Manushi has been campaigning for this change to the law for the last 28 years. We welcome the amendment whole heartedly. However there are three concerns.
1. Unless land ceiling laws are also adjusted accordingly to provide for the daughter’s share in agricultural land, the law won’t work. Four southern states — with Andhra Pradesh taking the lead under NTR in 1986— had redressed this wrong by giving coparcenary rights to women. However, there is evidence that a large percentage of women are still not able to claim their due share even in these southern states.
2. The amendment should not lead to a stalemate between Centre and state with the states claiming that agricultural land is a state subject.
3. The Hindu succession Act of 1956 had divided property under two categories: ancestral and self-acquired. Daughters anyway got a negligible share in ancestral property, which too was more often than not robbed by brothers through emotional blackmail or intimidation. A daughter’s rights under self acquired property were negated through the instrument of the will or wasiyat — a provision deliberately brought in to enable fathers to disinherit daughters and leave their wives at the mercy of sons. Succession to the property of their parents was taken away from females by the institution of wasiyat — in 1956 the then law minister Mr. Pataskar had openly declared in the Parliament that the government had introduced the provision of the will specifically to ‘‘enable father to disinherit daughter’’.
My fear is that if a conducive atmosphere is not created, families will convert joint-family property into self-acquired property because then they can disinherit daughters through the will.
The use of the will as an instrument of warfare against women has striking parallels with the use of the sex determination test to selectively target only female foetuses for abortion. In most other parts of the world, neither SDTs nor the will are used in this vicious fashion against women. Just as we have banned the sex determination test in India, so also we must declare illegal such testamentary documents which selectively disinherit women of the family.
I welcome the amendment, but I feel the issue of ancestral property is unresolved. What is ancestral property, is not clearly defined in the amendment. Even so, those women who have substantial ancestral property will benefit from it. The amendment doesn’t apply to self-acquired property.
Of course I welcome the amendment. In fact, all laws unequal to women should be changed, gradually but certainly. It will initially shock society but eventually society will have to come to terms with it. It will accept the fact that it has to give equal rights to all — man or woman. How can parents discriminate amongst their children? All children should be treated equally, and the law should be ideal. If it is a law, it should be perfect.
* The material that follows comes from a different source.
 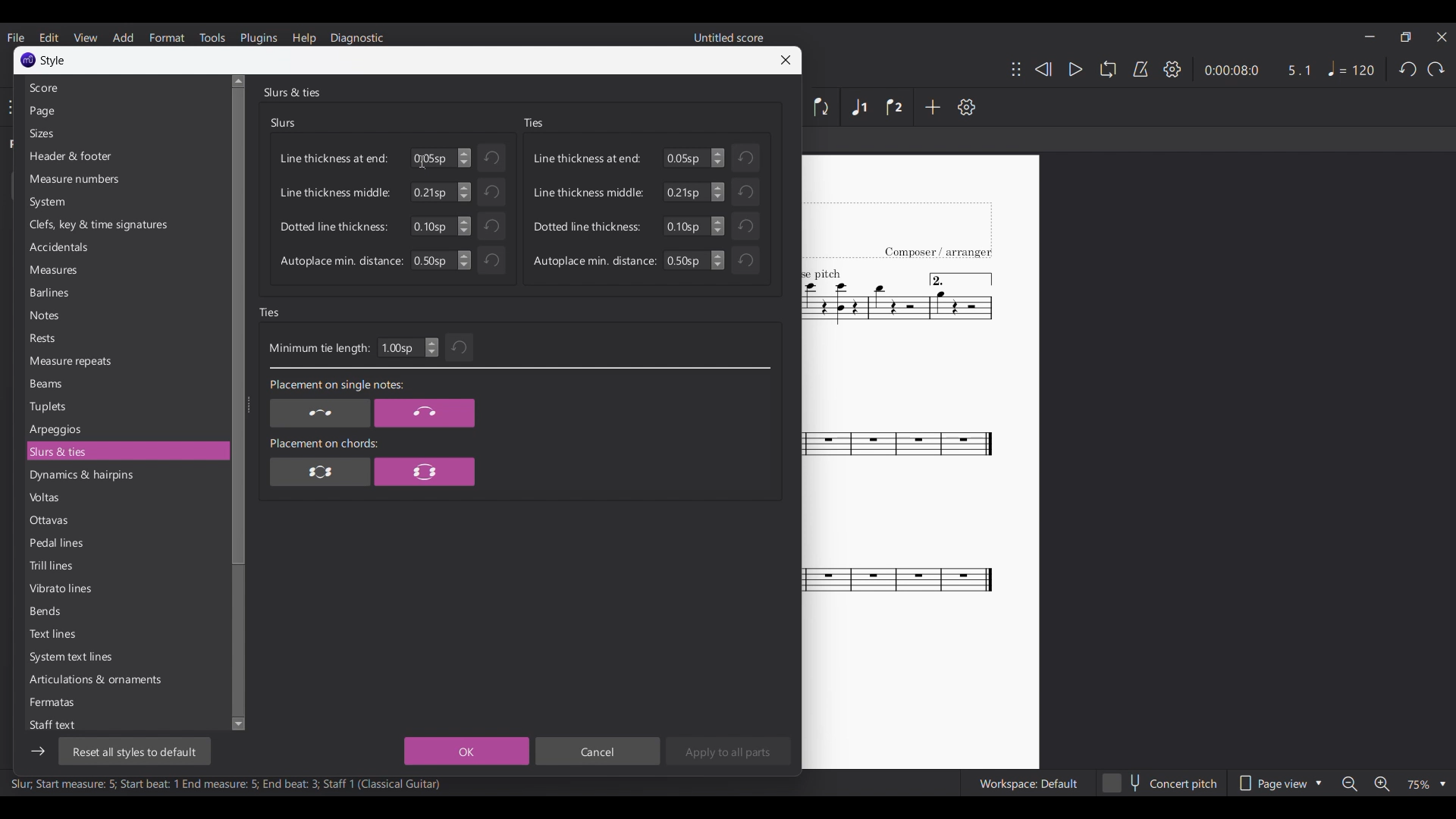 What do you see at coordinates (933, 107) in the screenshot?
I see `Add` at bounding box center [933, 107].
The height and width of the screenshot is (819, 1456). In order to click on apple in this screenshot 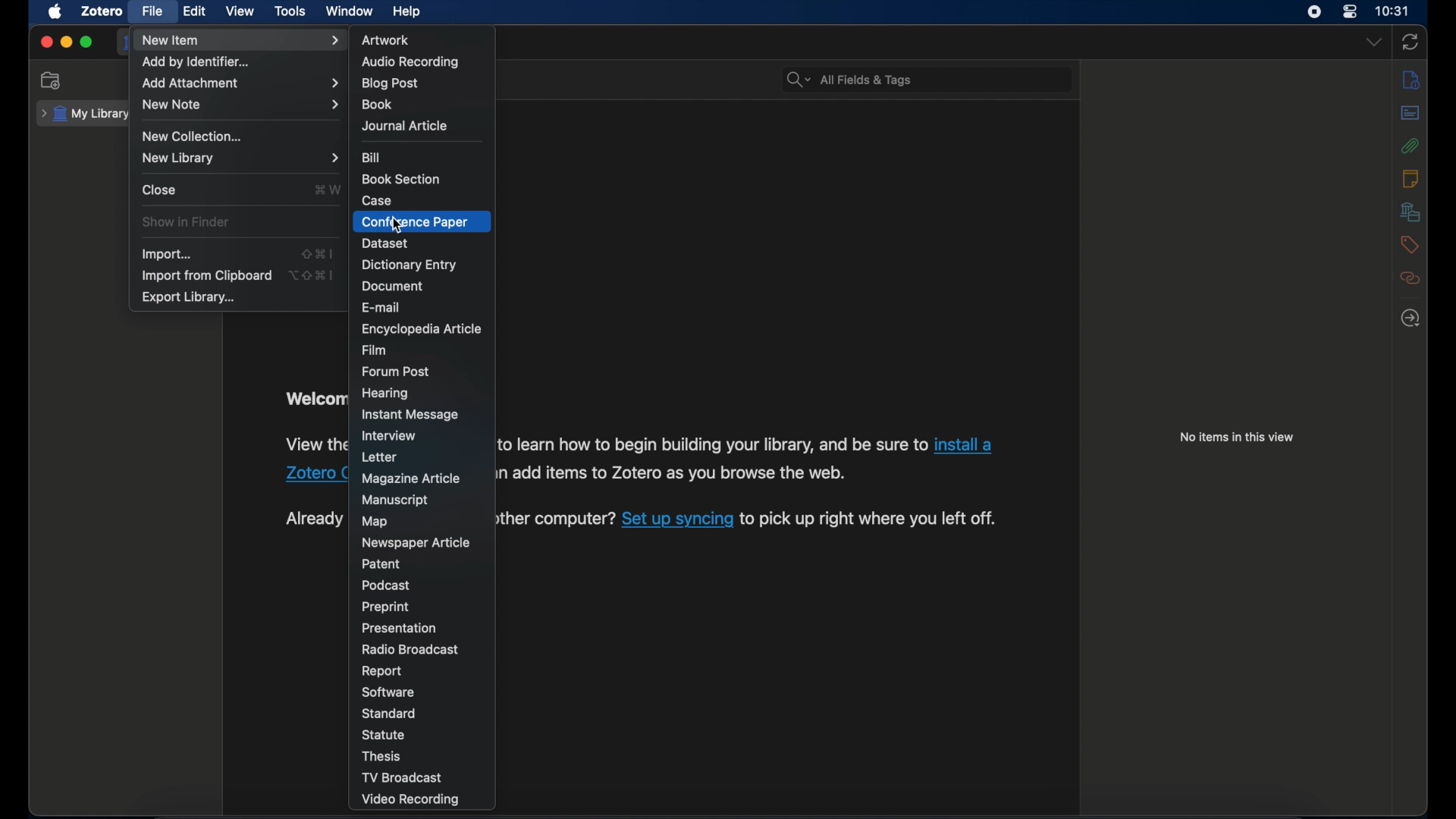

This should have been done more than 20 years ago. I don’t know if it will empower women, but it would give them more rights than before.
Kamini Jaiswal (lawyer):
It’s a very welcome step that we recognise sons as equal to daughters. I firmly believe that it will go a long way to wipe away the malaise of dowry that exists in India — where daughters are given dowry and disinherited from the family property. It will make women more secure. They won’t have to put up with the rubbish of in-laws demanding dowry because it will provide them with financial security.